■ What the task asks
Please reproduce exactly the line that carries "Viewport: 1948px width, 1108px height." and all remaining lines through the last line of the data, and write nothing else.

*** Block opens ***

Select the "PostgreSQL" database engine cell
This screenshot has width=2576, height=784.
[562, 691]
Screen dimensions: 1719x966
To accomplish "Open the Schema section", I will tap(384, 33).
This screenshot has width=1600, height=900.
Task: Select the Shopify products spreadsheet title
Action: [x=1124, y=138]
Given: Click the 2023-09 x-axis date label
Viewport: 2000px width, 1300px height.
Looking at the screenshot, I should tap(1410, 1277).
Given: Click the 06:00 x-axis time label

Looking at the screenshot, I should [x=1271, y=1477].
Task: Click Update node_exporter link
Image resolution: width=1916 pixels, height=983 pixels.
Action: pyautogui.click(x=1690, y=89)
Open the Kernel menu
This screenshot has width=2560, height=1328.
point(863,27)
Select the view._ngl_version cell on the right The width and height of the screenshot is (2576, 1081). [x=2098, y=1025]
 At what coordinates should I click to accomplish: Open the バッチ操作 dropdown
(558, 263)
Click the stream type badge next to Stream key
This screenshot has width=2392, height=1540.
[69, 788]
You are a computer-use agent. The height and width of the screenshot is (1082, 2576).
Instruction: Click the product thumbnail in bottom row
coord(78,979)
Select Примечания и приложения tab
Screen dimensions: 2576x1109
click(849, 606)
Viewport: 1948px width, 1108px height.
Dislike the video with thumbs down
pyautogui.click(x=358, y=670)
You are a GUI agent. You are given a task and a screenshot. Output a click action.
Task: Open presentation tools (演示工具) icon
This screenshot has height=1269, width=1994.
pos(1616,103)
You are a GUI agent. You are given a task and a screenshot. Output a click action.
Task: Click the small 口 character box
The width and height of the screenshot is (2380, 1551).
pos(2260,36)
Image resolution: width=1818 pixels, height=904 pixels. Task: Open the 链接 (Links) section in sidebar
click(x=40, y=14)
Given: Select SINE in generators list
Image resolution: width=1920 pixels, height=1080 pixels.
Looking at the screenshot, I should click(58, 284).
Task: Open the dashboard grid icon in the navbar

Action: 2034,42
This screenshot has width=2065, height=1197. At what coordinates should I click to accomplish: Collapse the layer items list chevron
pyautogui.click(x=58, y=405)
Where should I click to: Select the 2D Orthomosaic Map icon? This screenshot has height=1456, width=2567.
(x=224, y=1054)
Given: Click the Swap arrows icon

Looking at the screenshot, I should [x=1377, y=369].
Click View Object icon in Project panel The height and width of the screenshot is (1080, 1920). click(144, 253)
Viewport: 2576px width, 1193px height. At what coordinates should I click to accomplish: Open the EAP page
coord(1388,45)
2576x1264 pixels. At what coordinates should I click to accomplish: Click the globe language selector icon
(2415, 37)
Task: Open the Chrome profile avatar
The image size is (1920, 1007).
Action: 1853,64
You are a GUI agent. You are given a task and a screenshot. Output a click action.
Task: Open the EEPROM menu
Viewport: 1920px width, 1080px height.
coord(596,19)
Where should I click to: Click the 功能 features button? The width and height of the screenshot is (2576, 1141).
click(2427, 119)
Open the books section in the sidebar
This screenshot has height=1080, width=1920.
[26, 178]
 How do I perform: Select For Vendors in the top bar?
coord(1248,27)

*** Block closes ***

■ The answer
Viewport: 1948px width, 1108px height.
Dislike the video with thumbs down
pyautogui.click(x=358, y=670)
You are a GUI agent. You are given a task and a screenshot. Output a click action.
Task: Open presentation tools (演示工具) icon
This screenshot has height=1269, width=1994.
pos(1616,103)
You are a GUI agent. You are given a task and a screenshot. Output a click action.
Task: Click the small 口 character box
The width and height of the screenshot is (2380, 1551).
pos(2260,36)
Image resolution: width=1818 pixels, height=904 pixels. Task: Open the 链接 (Links) section in sidebar
click(x=40, y=14)
Given: Select SINE in generators list
Image resolution: width=1920 pixels, height=1080 pixels.
Looking at the screenshot, I should click(58, 284).
Task: Open the dashboard grid icon in the navbar

Action: 2034,42
This screenshot has width=2065, height=1197. At what coordinates should I click to accomplish: Collapse the layer items list chevron
pyautogui.click(x=58, y=405)
Where should I click to: Select the 2D Orthomosaic Map icon? This screenshot has height=1456, width=2567.
(x=224, y=1054)
Given: Click the Swap arrows icon

Looking at the screenshot, I should [x=1377, y=369].
Click View Object icon in Project panel The height and width of the screenshot is (1080, 1920). click(144, 253)
Viewport: 2576px width, 1193px height. At what coordinates should I click to accomplish: Open the EAP page
coord(1388,45)
2576x1264 pixels. At what coordinates should I click to accomplish: Click the globe language selector icon
(2415, 37)
Task: Open the Chrome profile avatar
The image size is (1920, 1007).
Action: 1853,64
You are a GUI agent. You are given a task and a screenshot. Output a click action.
Task: Open the EEPROM menu
Viewport: 1920px width, 1080px height.
coord(596,19)
Where should I click to: Click the 功能 features button? The width and height of the screenshot is (2576, 1141).
click(2427, 119)
Open the books section in the sidebar
This screenshot has height=1080, width=1920.
[26, 178]
 How do I perform: Select For Vendors in the top bar?
coord(1248,27)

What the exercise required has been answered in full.